5 “Wenceslas Bible”, Revolvy.
6 Barbara Drake Boehm dan Jiri Fajt. “Wenceslas IV” dalam Prague: The Crown of Bohemia, 1347-1437/penyunting: John P. O’Neill dkk. New York: Metropolitan Mueseum of Art, 2005, hal. 99.
7 Gambar bisa dilihat dalam situs Wikipedia. <https://en.m.wikipedia.org/wiki/File:Wenzelsbibel1.jpg>.
8 Gambar bisa dilihat dalam situs Alamy <https://www.alamy.com/english-bible-of-wenceslaus-iv-franais-miniature-de-la-bible-de-wenceslas-samson-et-dalila-1389-unknown-bible7-image184914809.html>.
9 Barbara Drake Boehm dan Jiri Fajt, “Wenceslas IV’s books and their illuminators”, hal. 220.

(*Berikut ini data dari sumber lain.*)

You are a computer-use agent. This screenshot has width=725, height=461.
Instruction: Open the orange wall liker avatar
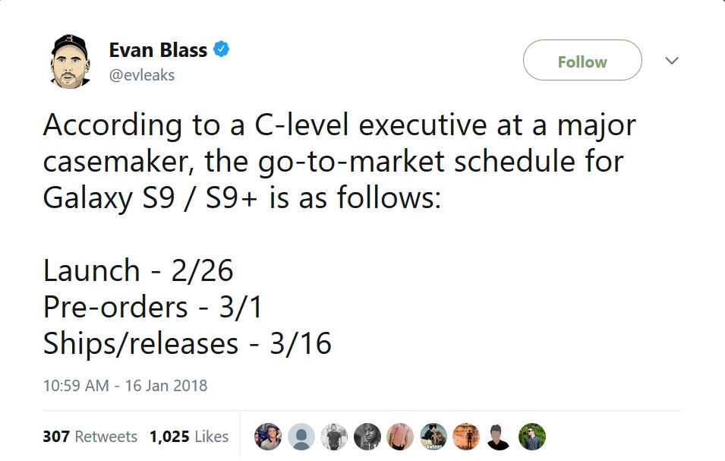pyautogui.click(x=466, y=437)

10 Hermon Sharon. “Illuminated manuscripts of the court of king Wenceslas IV of Bohemia” dalam situs Persee. <https://www.persee.fr/doc/scrip_0036-9772_1955_num_9_1_2595#scrip_0036-9772_1955_num_9_1_T1_0122_0000>.
11 Hermon Sharon, “Illuminated manuscripts of the court of king Wenceslas IV of Bohemia”.